Regulation of the Yeast DAG Kinase by Phosphorylation

Abstract

In the yeast Saccharomyces cerevisiae, DGK1‐encoded diacylglycerol (DAG) kinase is a membrane‐associated enzyme that catalyzes the CTP‐dependent phosphorylation of DAG to form phosphatidic acid (PA). This enzyme, in conjunction with PAH1‐encoded PA phosphatase, controls the levels of PA and DAG for phospholipid synthesis, membrane growth, and lipid droplet formation. When cells resume vegetative growth from stasis in the absence of de novo fatty acid synthesis, DAG kinase is required. In addition, the activity of DAG kinase is induced when cells resume growth and it is not due to the increased protein expression. Therefore, we speculated that the increased activity was due to a biochemical mechanism such as phosphorylation. Several phosphorylation sites are located in the hydrophilic N‐terminal region of Dgk1p. We expressed and purified the N‐terminal His6‐Dgk1p1‐77 (residues 1‐77) for in vitro phosphorylation studies. His6‐Dgk1p1‐77 was phosphorylated on serine residues by casein kinase II (CKII) and cAMP‐dependent protein kinase A (PKA).
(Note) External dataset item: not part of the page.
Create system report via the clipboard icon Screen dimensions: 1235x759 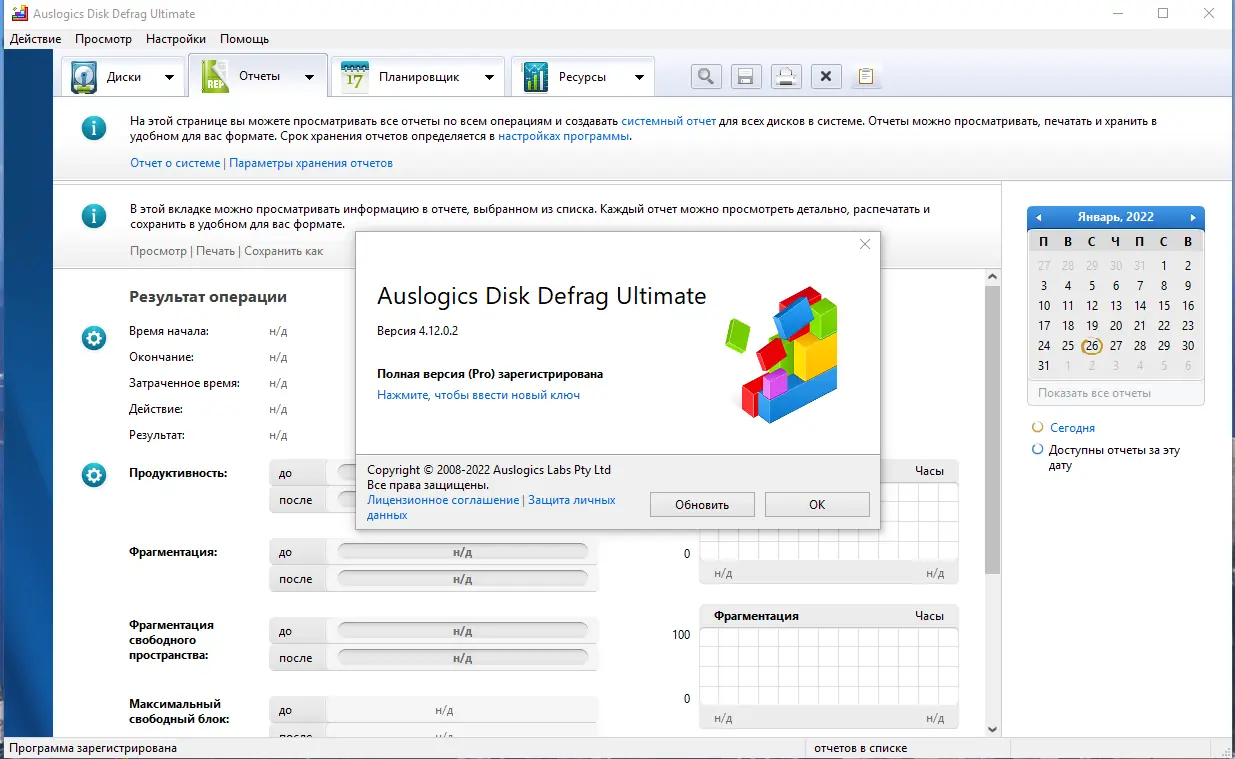click(865, 76)
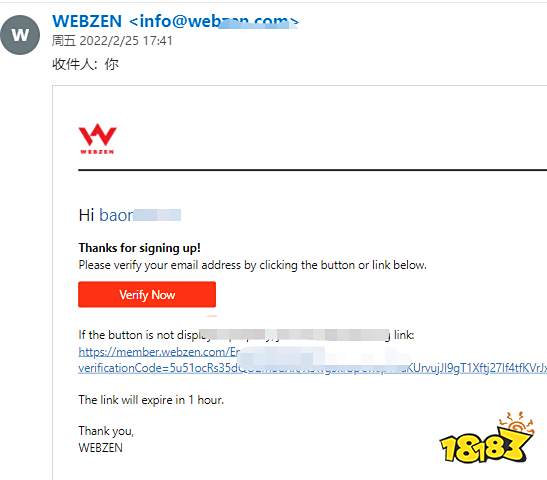Click the info@webzen.com sender address
547x480 pixels.
click(x=214, y=21)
Site‐directed mutagenesis coupled with two‐dimensional phosphopeptide mapping analyses identified Ser‐44, Ser‐45, and Ser‐46 as target sites of CKII and Ser‐25 and Ser‐26 as target sites of PKA. Phosphorylation‐deficient and phosphorylation‐mimic mutations will be introduced into full‐length Dgk1p to examine the effects of phosphorylation by CKII and PKA on DAG kinase function in vivo. (Supported by NIH grant GM028140).